(TASK DETAILS):
As the lines appear below, please set them down exactly, starting at the first and finishing with the one containing "Tauchausrüstung (701, 152)".

(SOURCE RECORDS):
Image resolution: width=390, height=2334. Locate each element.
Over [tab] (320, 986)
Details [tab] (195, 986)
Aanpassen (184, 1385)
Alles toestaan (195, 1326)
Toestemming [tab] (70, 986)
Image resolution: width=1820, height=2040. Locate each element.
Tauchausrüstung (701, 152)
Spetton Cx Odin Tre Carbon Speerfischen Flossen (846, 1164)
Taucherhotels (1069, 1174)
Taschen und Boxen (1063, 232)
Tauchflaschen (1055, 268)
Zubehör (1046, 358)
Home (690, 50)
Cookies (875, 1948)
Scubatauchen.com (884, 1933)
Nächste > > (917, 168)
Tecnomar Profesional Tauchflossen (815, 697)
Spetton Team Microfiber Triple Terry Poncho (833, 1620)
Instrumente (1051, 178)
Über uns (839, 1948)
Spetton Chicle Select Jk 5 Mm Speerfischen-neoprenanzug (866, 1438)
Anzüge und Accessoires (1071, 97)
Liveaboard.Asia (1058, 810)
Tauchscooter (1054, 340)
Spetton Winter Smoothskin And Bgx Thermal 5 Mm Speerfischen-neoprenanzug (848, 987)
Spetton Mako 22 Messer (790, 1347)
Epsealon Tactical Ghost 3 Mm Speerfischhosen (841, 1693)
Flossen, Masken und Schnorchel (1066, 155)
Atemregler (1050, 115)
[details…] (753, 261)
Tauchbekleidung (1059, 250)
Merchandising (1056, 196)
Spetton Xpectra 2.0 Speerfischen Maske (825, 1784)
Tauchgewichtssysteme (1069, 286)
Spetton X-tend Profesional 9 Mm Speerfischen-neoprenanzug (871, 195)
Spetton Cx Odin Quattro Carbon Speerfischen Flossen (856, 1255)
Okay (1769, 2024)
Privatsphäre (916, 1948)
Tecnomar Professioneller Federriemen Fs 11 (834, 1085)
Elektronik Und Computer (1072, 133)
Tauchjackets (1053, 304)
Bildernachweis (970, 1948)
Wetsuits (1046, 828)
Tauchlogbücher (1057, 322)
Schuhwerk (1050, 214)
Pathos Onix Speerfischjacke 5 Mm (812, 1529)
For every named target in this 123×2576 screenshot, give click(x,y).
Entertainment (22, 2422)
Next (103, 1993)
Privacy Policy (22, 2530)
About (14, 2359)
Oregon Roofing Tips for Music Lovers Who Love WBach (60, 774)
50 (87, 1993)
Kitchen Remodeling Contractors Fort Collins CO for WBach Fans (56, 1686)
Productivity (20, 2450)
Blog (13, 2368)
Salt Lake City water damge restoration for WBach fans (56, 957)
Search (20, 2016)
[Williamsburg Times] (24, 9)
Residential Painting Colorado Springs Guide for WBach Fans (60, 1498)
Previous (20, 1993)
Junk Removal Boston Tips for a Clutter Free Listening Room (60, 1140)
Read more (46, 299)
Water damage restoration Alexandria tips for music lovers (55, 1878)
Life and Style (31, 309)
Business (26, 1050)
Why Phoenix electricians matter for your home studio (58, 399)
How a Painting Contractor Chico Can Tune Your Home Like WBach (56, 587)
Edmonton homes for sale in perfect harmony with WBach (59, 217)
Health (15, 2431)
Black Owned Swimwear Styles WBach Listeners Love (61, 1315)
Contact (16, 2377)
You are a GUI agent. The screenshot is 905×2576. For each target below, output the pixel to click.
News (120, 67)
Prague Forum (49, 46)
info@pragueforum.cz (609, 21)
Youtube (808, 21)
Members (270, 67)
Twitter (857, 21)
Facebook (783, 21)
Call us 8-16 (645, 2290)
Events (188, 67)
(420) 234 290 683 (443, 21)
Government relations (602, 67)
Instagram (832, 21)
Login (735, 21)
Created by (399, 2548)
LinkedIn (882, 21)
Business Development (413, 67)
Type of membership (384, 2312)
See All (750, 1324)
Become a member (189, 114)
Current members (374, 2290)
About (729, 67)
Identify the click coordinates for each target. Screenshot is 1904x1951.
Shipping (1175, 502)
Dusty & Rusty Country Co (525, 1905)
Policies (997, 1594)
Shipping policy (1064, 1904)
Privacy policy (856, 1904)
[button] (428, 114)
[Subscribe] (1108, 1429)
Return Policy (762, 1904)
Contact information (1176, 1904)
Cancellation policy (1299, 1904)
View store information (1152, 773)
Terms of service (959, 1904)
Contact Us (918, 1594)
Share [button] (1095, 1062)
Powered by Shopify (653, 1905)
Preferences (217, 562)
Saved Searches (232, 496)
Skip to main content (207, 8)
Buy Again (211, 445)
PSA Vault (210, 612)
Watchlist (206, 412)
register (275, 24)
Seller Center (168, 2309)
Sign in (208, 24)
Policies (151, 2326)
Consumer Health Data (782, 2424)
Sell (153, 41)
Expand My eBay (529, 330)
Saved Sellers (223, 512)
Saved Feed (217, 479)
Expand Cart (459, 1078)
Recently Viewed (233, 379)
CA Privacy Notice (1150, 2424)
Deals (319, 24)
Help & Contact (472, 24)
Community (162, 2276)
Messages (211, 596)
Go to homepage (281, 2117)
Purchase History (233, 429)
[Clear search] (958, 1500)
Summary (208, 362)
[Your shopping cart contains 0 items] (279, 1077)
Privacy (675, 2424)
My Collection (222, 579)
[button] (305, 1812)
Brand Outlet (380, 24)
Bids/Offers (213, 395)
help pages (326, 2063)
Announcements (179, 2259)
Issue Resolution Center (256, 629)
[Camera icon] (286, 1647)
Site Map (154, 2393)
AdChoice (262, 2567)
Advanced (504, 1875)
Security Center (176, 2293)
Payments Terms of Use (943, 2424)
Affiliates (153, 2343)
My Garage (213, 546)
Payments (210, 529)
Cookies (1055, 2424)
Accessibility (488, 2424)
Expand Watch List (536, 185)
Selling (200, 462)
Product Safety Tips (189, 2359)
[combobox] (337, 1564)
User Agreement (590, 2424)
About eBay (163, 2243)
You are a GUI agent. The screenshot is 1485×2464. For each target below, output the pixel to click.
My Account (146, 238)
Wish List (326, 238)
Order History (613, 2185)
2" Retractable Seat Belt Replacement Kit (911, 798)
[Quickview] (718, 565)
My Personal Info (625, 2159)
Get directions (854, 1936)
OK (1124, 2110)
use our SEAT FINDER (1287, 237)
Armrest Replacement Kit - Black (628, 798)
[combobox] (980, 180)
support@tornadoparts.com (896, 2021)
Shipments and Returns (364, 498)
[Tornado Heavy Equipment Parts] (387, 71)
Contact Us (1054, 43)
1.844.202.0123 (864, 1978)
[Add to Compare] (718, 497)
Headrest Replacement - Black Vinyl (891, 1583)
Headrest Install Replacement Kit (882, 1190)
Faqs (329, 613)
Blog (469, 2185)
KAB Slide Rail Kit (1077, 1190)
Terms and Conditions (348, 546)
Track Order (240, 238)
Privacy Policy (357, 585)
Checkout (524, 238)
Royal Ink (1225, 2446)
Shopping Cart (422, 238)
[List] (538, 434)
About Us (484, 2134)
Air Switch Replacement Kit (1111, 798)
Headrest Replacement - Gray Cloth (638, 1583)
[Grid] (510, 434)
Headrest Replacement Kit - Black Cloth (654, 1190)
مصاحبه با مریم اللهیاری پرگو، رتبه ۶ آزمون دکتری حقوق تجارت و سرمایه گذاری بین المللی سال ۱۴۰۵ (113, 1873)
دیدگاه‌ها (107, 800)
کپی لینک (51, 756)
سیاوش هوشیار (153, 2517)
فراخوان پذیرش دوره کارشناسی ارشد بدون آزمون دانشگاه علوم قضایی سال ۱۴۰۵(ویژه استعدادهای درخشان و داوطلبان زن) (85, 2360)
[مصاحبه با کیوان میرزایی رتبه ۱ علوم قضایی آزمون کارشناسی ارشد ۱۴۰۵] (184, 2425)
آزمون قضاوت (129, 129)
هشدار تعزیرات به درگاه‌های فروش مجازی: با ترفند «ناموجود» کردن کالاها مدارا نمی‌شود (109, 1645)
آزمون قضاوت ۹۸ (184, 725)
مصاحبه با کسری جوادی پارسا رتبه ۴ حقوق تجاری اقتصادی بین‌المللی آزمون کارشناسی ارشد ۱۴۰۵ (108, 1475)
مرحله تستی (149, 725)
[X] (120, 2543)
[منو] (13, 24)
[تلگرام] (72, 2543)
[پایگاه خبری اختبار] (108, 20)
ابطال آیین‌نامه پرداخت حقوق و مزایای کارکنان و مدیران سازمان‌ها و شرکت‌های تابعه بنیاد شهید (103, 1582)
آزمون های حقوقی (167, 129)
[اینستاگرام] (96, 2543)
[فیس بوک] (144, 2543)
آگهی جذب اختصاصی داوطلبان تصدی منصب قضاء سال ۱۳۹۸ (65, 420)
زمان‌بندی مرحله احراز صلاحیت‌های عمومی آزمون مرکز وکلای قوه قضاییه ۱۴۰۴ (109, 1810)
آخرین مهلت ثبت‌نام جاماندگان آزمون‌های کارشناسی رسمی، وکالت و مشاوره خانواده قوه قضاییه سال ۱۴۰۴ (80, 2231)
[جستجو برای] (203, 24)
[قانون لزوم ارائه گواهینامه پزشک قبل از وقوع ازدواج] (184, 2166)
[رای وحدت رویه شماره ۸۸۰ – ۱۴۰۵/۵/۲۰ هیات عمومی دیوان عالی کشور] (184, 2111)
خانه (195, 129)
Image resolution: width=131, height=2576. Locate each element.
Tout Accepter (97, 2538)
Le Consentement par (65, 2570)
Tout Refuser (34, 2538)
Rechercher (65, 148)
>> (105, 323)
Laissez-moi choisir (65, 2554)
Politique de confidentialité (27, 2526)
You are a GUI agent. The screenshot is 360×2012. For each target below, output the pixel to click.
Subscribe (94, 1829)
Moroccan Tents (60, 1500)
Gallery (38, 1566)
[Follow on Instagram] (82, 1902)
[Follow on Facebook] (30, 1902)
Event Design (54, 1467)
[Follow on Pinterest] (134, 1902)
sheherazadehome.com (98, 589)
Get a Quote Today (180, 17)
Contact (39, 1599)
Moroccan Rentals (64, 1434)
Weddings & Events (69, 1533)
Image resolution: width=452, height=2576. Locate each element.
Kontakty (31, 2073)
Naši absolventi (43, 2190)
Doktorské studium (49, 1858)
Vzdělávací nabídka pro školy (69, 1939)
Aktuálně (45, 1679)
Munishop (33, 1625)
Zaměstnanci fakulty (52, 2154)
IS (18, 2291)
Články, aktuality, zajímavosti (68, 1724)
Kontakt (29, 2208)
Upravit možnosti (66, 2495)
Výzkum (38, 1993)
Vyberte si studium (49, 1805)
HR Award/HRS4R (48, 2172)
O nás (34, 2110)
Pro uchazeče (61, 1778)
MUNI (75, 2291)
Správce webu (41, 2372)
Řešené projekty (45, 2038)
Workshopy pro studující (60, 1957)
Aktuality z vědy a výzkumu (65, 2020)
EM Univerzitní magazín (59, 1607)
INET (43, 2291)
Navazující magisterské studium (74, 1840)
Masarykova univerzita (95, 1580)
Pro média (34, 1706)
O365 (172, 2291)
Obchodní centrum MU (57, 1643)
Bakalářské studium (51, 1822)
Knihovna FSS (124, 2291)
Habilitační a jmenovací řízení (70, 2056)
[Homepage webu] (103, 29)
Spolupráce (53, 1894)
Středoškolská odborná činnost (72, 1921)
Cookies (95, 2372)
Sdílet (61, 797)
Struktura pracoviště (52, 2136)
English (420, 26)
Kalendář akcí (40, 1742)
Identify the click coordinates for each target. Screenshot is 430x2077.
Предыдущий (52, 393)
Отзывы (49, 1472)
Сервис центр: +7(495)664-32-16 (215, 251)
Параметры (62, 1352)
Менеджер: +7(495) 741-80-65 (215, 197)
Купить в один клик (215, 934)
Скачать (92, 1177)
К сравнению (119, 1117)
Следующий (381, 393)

(ANSWER BOX):
Image resolution: width=390, height=2334. Locate each element.
Over [tab] (320, 986)
Details [tab] (195, 986)
Aanpassen (184, 1385)
Alles toestaan (195, 1326)
Toestemming [tab] (70, 986)
Image resolution: width=1820, height=2040. Locate each element.
Tauchausrüstung (701, 152)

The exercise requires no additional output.